Besonders entmutigend ist dabei vor allem das Abwehr- und Reversal-System. Während der Gegner viele Griffe recht einfach abwehrt, fällt mir das Drücken der Taste im richtigen Moment sehr schwer – der Zeitrahmen ist einfach zu knapp bemessen, weshalb sich anfangs recht schnell Frust breitmacht.
Nach Anpassung der Schwierigkeit sowie den Reversal-Raten (ähnlich den Sliders der NBA 2k-Serie) spielt es sich dann schon etwas angenehmer und die Stärken der neuen Spielmechanik werden deutlich. Dynamischer ist es geworden – Gegner stehen schneller auf, Aktionen können an vielen Stellen abgebrochen oder abgewehrt werden und durch das Comeback-System können auch nahezu verloren geglaubte Matches noch einmal rumgerissen werden. Das hohe Tempo spiegelt nicht unbedingt die Realität wieder, in der Gegner nach einem krachenden Suplex schon mal ein wenig länger liegen bleiben, für ein Videospiel ergibt es aber durchaus Sinn.
Selbst ist der Spieler
Was die Serie Jahr für Jahr auszeichnet, sind allerdings die Freiheiten, die man als Spieler hat. Natürlich ist das Erstellen des eigenen Superstars eine Sache, die es schon seit über 10 Jahren gibt – die Vielfalt, mit der man seinen Charakter aber bauen kann, wird jedes Jahr auf’s neue ausgebaut. Fast 3 Stunden habe ich gebraucht, um meinen Star zu erschaffen. Dabei habe ich das exklusive Moveset gerade einmal zur Hälfte gefüllt, vom Einmarsch ganz zu schweigen. Trotz des aktuellen und vollgepackten Rosters, muss ich bei den fehlenden Stars nicht erst auf einen DLC warten. Chris Jericho, Jeff Hardy oder Hollywood Hulk Hogan können nahezu originalgetreu nachgebaut werden.
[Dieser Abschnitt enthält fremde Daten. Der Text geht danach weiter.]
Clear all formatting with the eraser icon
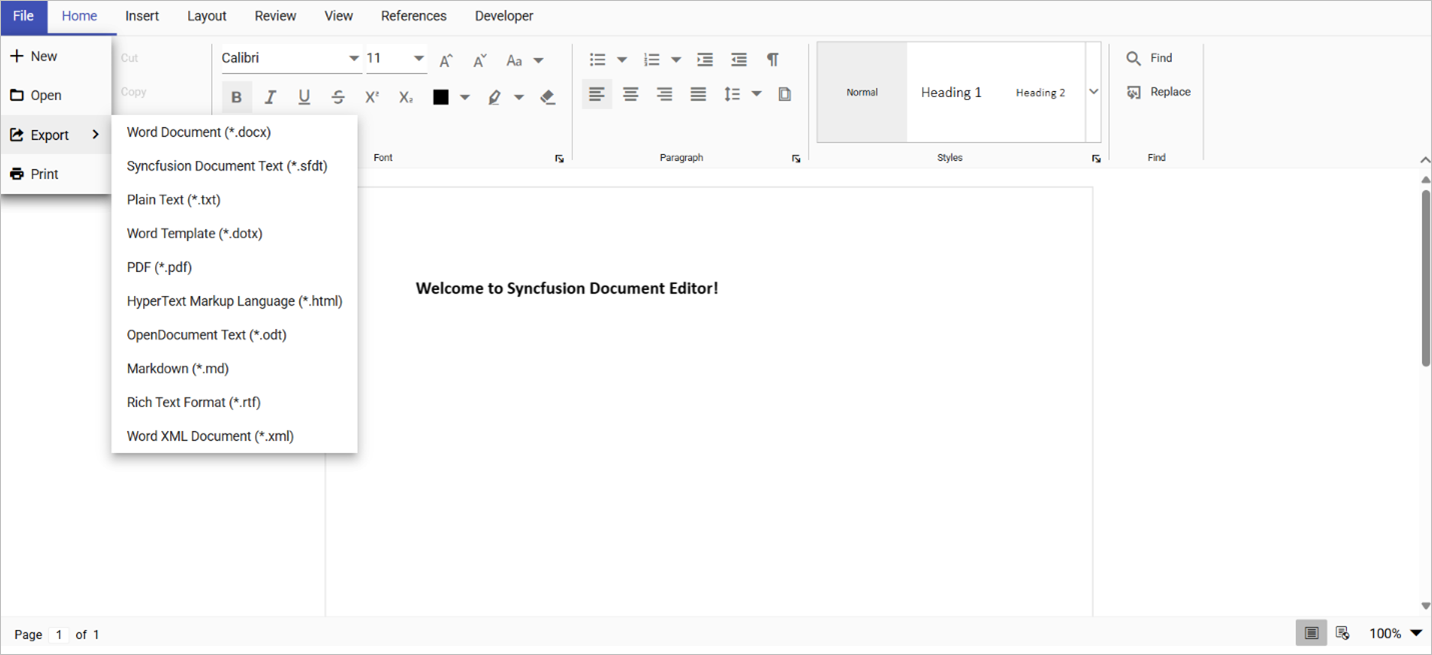coord(548,96)
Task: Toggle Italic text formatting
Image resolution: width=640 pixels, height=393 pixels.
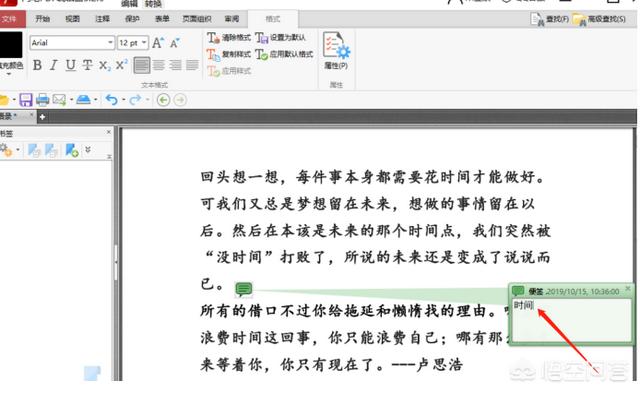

Alles ist editierbar: ich kann mir Hallen erschaffen, die an die WCW-Arenen der 90er erinnern oder ein Einmarsch-Video von den Highlights meines Superstars erstellen. Ist man nicht mit den vorgefertigten Geschichten des »Road-to-Wrestlemania«-Modus zufrieden, kann man seine eigene Geschichte zusammenbasteln und über zahlreiche Shows ziehen. Im endlosen WWE Universe Modus kann ich dann Kontrolle über den Superstar meiner Wahl übernehmen, in Matches eingreifen, Fehden aufbauen und mich auf die Jagd nach den illustren Titeln der Promotion machen.
Es ist beeindruckend, was die Leute von Yuke’s jedes Jahr auf die Beine stellen. Der Hauptaspekt wird immer mehr auf die Kreativität und Interaktion der Fans gesetzt. Es ist, als würden die Entwickler mir einen Baukasten eines Wrestlingspiels gegeben. So toll das auch ist, teilweise fühle ich mich erdrückt von all den Möglichkeiten und Details. Auch die Frustmomente aufgrund der Steuerung bleiben eine Weile und hinterlassen einen faden Nachgeschmack. Insgesamt kann das Spiel den geneigten Wrestlingfan wohl über Monate unterhalten – das dynamische Gameplay ermöglicht zudem abwechslungsreiche Matches, die Langeweile gar nicht erst zulassen.